Output all entries below exactly as they are given.

EXTRACTED DATA section start

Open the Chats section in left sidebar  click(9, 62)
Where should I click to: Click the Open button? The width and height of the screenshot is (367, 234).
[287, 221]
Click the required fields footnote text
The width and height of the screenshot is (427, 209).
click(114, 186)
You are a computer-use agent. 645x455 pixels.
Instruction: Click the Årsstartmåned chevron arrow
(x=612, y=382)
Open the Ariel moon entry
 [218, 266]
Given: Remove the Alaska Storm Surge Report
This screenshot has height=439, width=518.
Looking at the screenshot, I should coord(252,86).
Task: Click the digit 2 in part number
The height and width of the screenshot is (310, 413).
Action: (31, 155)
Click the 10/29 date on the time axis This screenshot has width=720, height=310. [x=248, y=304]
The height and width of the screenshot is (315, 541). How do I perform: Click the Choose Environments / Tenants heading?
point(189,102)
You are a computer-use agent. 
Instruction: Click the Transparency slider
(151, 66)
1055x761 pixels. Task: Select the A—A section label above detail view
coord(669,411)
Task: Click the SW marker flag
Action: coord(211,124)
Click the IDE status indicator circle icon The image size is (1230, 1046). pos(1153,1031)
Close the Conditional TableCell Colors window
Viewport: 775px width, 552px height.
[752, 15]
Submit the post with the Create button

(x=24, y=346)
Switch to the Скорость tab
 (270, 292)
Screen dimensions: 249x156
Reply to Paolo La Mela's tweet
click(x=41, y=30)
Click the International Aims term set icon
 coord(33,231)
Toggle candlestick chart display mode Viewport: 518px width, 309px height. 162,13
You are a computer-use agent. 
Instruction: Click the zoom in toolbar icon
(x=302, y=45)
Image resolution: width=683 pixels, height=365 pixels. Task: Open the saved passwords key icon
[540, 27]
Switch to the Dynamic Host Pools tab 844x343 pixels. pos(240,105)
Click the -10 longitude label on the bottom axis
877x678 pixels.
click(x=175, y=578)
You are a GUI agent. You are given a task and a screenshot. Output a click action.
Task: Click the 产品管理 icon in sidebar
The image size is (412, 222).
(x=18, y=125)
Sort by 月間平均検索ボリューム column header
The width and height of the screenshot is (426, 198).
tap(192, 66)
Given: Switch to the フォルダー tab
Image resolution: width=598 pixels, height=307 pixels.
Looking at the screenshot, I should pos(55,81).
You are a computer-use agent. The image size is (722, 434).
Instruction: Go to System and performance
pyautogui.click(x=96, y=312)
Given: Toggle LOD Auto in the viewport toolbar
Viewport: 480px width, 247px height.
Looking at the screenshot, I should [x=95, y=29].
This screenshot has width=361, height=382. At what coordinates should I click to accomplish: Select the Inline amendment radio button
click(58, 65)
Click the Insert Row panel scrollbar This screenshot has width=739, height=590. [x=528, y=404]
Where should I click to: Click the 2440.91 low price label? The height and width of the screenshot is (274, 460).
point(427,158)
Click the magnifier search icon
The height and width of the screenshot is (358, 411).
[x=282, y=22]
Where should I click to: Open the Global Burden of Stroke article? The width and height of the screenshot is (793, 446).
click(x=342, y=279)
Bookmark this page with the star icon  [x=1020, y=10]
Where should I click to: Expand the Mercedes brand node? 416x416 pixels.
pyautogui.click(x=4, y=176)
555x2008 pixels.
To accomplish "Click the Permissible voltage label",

EXTRACTED DATA section end

RESULT OF THE TASK>
Open the Chats section in left sidebar  click(9, 62)
Where should I click to: Click the Open button? The width and height of the screenshot is (367, 234).
[287, 221]
Click the required fields footnote text
The width and height of the screenshot is (427, 209).
click(114, 186)
You are a computer-use agent. 645x455 pixels.
Instruction: Click the Årsstartmåned chevron arrow
(x=612, y=382)
Open the Ariel moon entry
 [218, 266]
Given: Remove the Alaska Storm Surge Report
This screenshot has height=439, width=518.
Looking at the screenshot, I should coord(252,86).
Task: Click the digit 2 in part number
The height and width of the screenshot is (310, 413).
Action: (31, 155)
Click the 10/29 date on the time axis This screenshot has width=720, height=310. [x=248, y=304]
The height and width of the screenshot is (315, 541). How do I perform: Click the Choose Environments / Tenants heading?
point(189,102)
You are a computer-use agent. 
Instruction: Click the Transparency slider
(151, 66)
1055x761 pixels. Task: Select the A—A section label above detail view
coord(669,411)
Task: Click the SW marker flag
Action: coord(211,124)
Click the IDE status indicator circle icon The image size is (1230, 1046). pos(1153,1031)
Close the Conditional TableCell Colors window
Viewport: 775px width, 552px height.
[752, 15]
Submit the post with the Create button

(x=24, y=346)
Switch to the Скорость tab
 (270, 292)
Screen dimensions: 249x156
Reply to Paolo La Mela's tweet
click(x=41, y=30)
Click the International Aims term set icon
 coord(33,231)
Toggle candlestick chart display mode Viewport: 518px width, 309px height. 162,13
You are a computer-use agent. 
Instruction: Click the zoom in toolbar icon
(x=302, y=45)
Image resolution: width=683 pixels, height=365 pixels. Task: Open the saved passwords key icon
[540, 27]
Switch to the Dynamic Host Pools tab 844x343 pixels. pos(240,105)
Click the -10 longitude label on the bottom axis
877x678 pixels.
click(x=175, y=578)
You are a GUI agent. You are given a task and a screenshot. Output a click action.
Task: Click the 产品管理 icon in sidebar
The image size is (412, 222).
(x=18, y=125)
Sort by 月間平均検索ボリューム column header
The width and height of the screenshot is (426, 198).
tap(192, 66)
Given: Switch to the フォルダー tab
Image resolution: width=598 pixels, height=307 pixels.
Looking at the screenshot, I should pos(55,81).
You are a computer-use agent. The image size is (722, 434).
Instruction: Go to System and performance
pyautogui.click(x=96, y=312)
Given: Toggle LOD Auto in the viewport toolbar
Viewport: 480px width, 247px height.
Looking at the screenshot, I should [x=95, y=29].
This screenshot has width=361, height=382. At what coordinates should I click to accomplish: Select the Inline amendment radio button
click(58, 65)
Click the Insert Row panel scrollbar This screenshot has width=739, height=590. [x=528, y=404]
Where should I click to: Click the 2440.91 low price label? The height and width of the screenshot is (274, 460).
point(427,158)
Click the magnifier search icon
The height and width of the screenshot is (358, 411).
[x=282, y=22]
Where should I click to: Open the Global Burden of Stroke article? The width and height of the screenshot is (793, 446).
click(x=342, y=279)
Bookmark this page with the star icon  [x=1020, y=10]
Where should I click to: Expand the Mercedes brand node? 416x416 pixels.
pyautogui.click(x=4, y=176)
555x2008 pixels.
To accomplish "Click the Permissible voltage label",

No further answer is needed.